I knew, before I even read this, that this was going to be good. It’s Shannon Hale and LeUyen Pham, after all. It’s not that they can do no wrong, just varying shades of right.

So, even though this is Shannon’s story (of sorts) of her elementary school years, of trying to figure out friendships and make a space for her in this world, of the ups and downs of anxiety and bullying (both an older sister who was somewhat abusive and with girls at school), this is a story for everyone, really. As the oldest in the family, I found myself focusing in on the older sister character, wondering how my younger siblings saw me. The mother in me wanted to give Shannon a hug and protect her from the awful, even though I know that I can’t. And, yeah, I cried.

Part of the reason I read this (I would have anyway!) is because I had school visits (and a small author event) scheduled with Shannon and LeUyen. And at the small author luncheon, they said something interesting: how this story, maybe because it’s so specific to Shannon, is universal. LeUyen found herself in it, even though her family were Vietnamese immigrants in California and not white Mormons in Utah. And there is a lot of truth to that. Shannon also mentioned that there’s a built-in happy ending: she, obviously, has turned out okay. She is happy, she is healthy, she has friends and a successful career. And, she said, that’s a message of hope to kids: you can, in fact, make it through.

I’ve passed it on to K, who loved it. And to C, who has been going through a rough patch of her own. And I do want to give this to every 4-6th grader I know.

As an aside: Shannon and LeUyen are as fantastic and delightful as I thought they would be.  It was wonderful being able to share them with kids and adults here.

The Unbeatable Squirrel Girl: Squirrel Meets World

squirrelgirlby Shannon Hale and Dean Hale
First sentence: “Doreen Green liked her name.”
Support your local independent bookstore: buy it there!
Review copy provided by the publisher
Release date: February 7, 2017
Content: There’s a bit of violence, but it’s mostly cartoonish. There are some complicated words and it’s a bit long for younger readers, but the chapters are short and action-packed and I think reluctant readers will take to it. It will be in the Middle Grade section (grades 3-5) of the bookstore, but I’d give it to 6-7th graders as well.

Doreen Green was born with the abilities (and tail) of a squirrel. For her her whole life (all 14 years of it) she’s been home schooled and told to keep her abilities secret. But she and her parents have recently moved to the suburbs in New Jersey, and there are Things that need to be Done, and can only be done by a superhero. And it looks like that Dorreen, with the help of her new BFFAEAE (best fried forever and ever and ever) Ana Sofia and the local squirrel contingent, is the hero her town needs.

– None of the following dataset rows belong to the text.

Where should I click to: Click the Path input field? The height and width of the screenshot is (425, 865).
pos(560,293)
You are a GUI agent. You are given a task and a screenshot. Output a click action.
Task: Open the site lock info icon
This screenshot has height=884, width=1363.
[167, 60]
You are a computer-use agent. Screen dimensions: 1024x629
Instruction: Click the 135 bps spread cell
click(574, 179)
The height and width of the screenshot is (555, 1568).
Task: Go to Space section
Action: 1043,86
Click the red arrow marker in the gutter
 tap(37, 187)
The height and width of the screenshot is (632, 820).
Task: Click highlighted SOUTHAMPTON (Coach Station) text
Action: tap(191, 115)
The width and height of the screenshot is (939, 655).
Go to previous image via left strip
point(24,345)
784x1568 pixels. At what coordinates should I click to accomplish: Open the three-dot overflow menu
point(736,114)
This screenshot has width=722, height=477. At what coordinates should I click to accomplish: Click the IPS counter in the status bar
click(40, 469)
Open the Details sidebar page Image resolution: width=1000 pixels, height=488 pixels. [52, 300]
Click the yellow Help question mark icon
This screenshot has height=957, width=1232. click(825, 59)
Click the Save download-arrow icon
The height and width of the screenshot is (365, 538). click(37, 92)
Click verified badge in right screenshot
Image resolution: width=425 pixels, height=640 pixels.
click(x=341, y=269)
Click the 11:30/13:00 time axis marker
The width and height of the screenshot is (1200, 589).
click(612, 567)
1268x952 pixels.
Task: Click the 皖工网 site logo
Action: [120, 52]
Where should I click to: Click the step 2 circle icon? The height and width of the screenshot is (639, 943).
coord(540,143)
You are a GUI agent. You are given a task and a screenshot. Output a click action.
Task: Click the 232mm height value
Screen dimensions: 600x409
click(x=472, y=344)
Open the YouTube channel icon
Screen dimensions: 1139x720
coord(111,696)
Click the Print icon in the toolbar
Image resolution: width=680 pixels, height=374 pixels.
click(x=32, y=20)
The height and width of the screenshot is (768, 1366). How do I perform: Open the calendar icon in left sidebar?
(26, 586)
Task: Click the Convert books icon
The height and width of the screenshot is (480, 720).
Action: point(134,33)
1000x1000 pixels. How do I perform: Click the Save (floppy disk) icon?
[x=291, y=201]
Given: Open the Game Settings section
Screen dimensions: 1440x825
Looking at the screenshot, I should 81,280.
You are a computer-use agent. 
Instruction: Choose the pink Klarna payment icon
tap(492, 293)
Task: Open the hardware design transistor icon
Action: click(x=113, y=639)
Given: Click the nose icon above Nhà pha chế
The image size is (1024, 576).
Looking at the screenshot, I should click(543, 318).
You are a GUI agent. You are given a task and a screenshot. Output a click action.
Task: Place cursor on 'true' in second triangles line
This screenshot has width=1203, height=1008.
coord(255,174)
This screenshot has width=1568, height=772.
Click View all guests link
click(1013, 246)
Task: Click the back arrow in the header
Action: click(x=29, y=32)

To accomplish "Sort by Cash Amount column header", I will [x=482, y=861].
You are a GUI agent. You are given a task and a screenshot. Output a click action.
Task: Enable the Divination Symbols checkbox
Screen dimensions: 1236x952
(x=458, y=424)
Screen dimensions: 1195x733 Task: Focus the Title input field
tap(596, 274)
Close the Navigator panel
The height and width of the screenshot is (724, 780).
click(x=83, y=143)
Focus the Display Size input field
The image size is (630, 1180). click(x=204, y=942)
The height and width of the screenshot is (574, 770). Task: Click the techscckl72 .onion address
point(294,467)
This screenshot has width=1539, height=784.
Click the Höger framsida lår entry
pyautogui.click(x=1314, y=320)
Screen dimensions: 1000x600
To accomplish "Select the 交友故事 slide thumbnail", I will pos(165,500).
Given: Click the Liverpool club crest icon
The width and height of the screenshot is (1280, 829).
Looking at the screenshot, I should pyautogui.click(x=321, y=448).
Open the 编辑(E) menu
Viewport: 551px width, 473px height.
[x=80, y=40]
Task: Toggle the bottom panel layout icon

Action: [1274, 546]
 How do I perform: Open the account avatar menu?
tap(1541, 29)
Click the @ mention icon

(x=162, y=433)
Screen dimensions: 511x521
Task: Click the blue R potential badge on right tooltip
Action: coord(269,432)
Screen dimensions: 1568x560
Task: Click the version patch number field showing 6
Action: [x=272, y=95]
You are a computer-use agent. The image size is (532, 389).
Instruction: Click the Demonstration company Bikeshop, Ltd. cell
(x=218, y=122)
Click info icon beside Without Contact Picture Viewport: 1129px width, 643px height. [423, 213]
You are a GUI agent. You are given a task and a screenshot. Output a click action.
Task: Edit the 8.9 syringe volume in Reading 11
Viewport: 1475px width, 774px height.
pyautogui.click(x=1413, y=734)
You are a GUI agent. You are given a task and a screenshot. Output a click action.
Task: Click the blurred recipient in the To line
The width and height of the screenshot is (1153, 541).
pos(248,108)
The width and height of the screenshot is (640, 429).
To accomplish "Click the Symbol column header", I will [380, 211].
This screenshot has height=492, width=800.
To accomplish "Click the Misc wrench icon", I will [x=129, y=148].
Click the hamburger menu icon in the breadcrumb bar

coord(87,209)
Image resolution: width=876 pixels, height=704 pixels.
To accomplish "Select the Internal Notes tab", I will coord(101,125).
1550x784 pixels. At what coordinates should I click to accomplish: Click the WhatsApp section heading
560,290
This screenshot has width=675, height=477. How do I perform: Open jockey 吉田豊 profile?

I have to admit that it took me a bit to get into the feel of this book. I generally like the Hales’ sense of humor, but for some reason this one felt a bit too over the top for me. But, I settled into it (also: not really the target audience), and they had me laughing by the end. (I especially liked the text conversations with Rocket Raccoon.) I liked that Doreen’s parents were basically good people, and understood the need to get out of their daughter’s way. And even though the book started out slow, it finished exciting.

A lot of fun!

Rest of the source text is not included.